Items from a dataset:
___

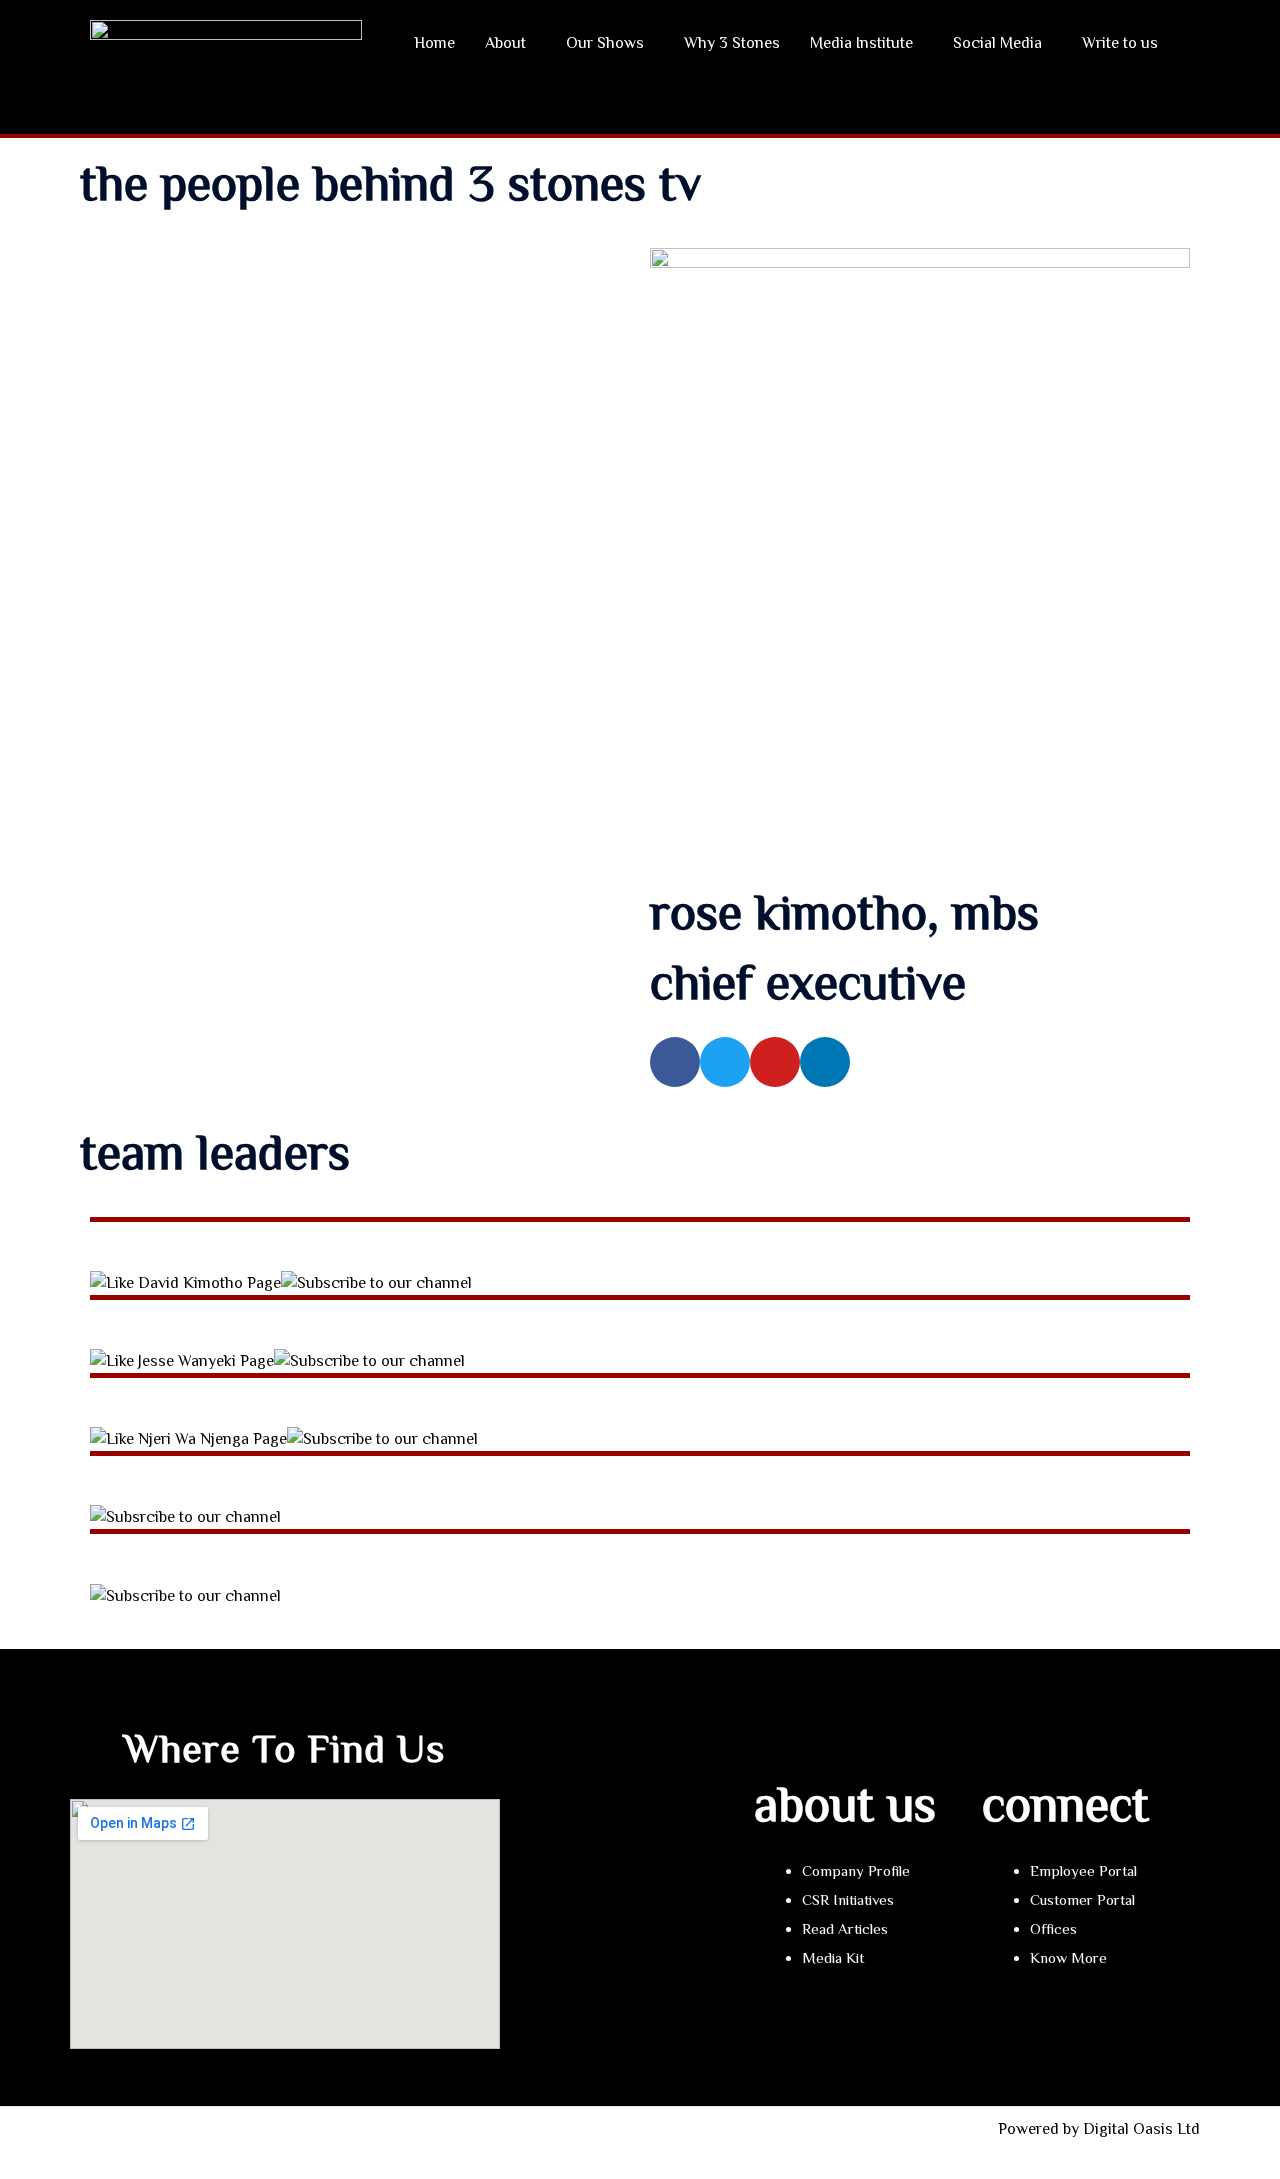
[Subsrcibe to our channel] (185, 1516)
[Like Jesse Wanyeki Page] (182, 1360)
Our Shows (605, 43)
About (505, 43)
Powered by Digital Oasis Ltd (1099, 2129)
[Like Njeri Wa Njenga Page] (188, 1438)
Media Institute (861, 43)
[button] (510, 43)
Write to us (1120, 43)
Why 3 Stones (732, 43)
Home (434, 43)
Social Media (997, 43)
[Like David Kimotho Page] (185, 1282)
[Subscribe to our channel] (376, 1282)
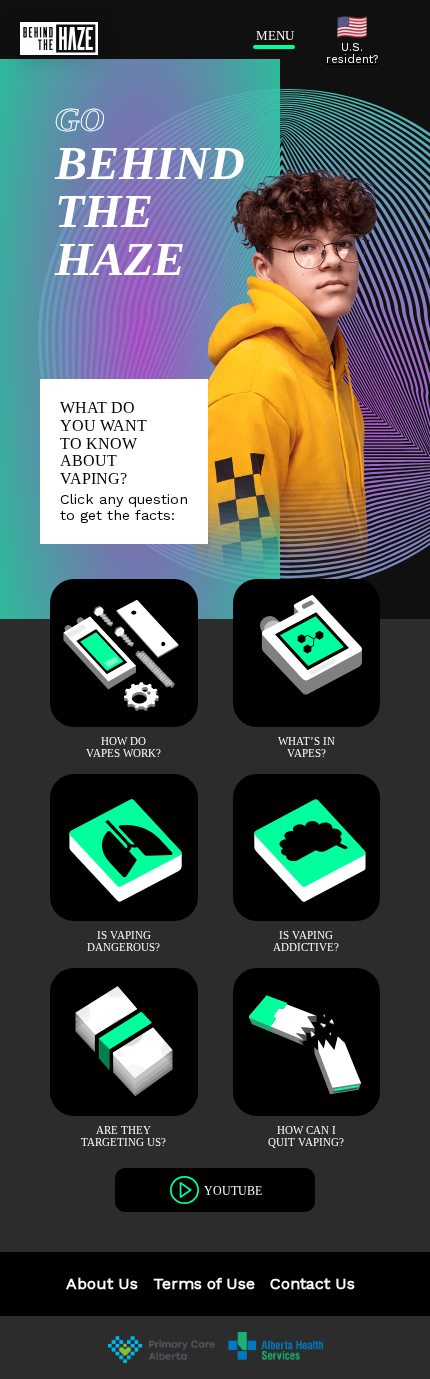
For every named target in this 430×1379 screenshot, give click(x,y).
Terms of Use (204, 1283)
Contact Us (312, 1283)
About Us (102, 1283)
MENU (270, 35)
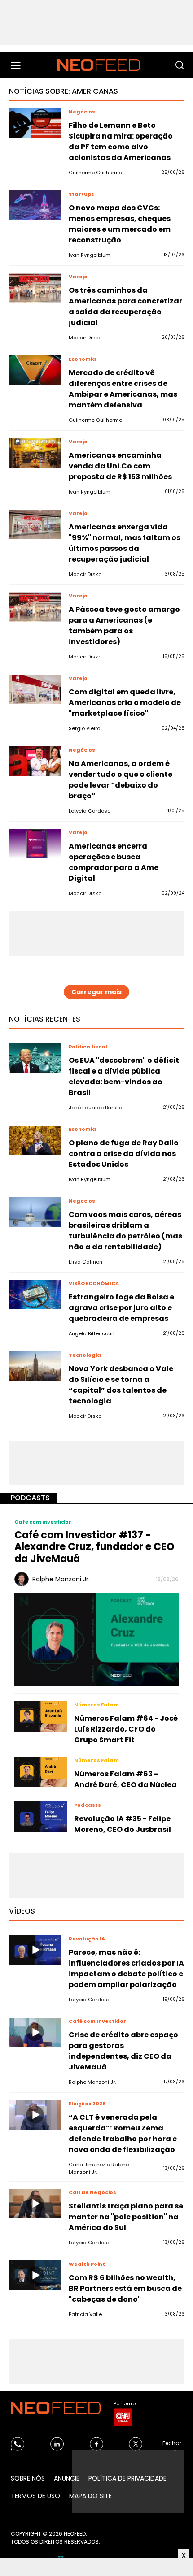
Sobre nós (28, 2478)
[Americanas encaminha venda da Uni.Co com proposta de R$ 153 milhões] (35, 453)
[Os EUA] (35, 1058)
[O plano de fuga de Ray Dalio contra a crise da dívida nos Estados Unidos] (35, 1140)
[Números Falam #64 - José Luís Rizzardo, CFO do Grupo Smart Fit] (40, 1716)
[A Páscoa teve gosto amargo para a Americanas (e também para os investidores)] (35, 607)
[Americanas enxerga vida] (35, 524)
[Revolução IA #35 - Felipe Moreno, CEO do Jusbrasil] (40, 1816)
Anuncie (66, 2478)
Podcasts (30, 1498)
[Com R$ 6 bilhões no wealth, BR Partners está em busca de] (35, 2275)
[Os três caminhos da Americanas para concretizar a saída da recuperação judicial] (35, 288)
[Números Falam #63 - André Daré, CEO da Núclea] (40, 1772)
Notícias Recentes (44, 1019)
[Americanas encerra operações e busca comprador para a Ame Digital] (35, 843)
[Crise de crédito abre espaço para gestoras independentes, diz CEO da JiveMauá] (35, 2032)
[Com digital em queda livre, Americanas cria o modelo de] (35, 689)
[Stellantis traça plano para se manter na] (35, 2203)
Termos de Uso (35, 2495)
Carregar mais (96, 991)
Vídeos (22, 1911)
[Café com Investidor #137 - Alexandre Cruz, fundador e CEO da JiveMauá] (96, 1639)
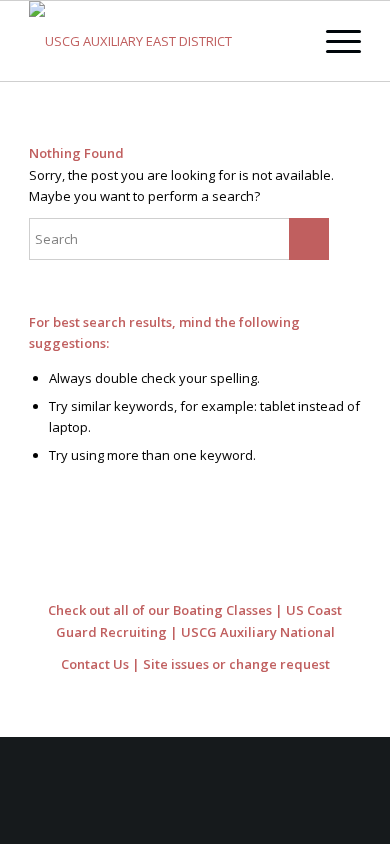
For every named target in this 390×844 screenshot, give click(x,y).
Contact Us (95, 664)
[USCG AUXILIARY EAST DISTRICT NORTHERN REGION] (161, 41)
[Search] (286, 41)
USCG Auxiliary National (258, 632)
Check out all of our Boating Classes (160, 610)
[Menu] (333, 41)
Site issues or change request (236, 664)
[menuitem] (286, 41)
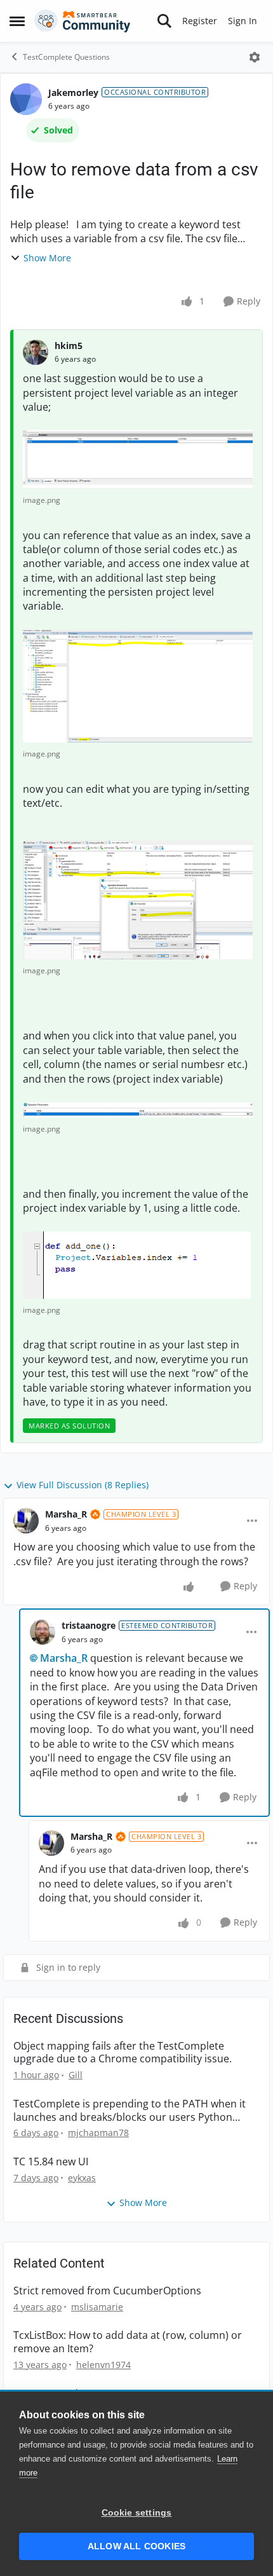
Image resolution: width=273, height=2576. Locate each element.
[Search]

___

Exercise brief → For this exercise, set down exactly the lines that run from the line holding "Carregar mais (96, 991)" to the last line of the records above; include both end lines and omit pictures.

Task result →
Carregar mais (96, 991)
Vídeos (22, 1911)
[Café com Investidor #137 - Alexandre Cruz, fundador e CEO da JiveMauá] (96, 1639)
For every named target in this 390×844 screenshot, give click(x,y).
Contact Us (95, 664)
[USCG AUXILIARY EAST DISTRICT NORTHERN REGION] (161, 41)
[Search] (286, 41)
USCG Auxiliary National (258, 632)
Check out all of our Boating Classes (160, 610)
[Menu] (333, 41)
Site issues or change request (236, 664)
[menuitem] (286, 41)
Image resolution: width=273, height=2576. Locate each element.
[Search]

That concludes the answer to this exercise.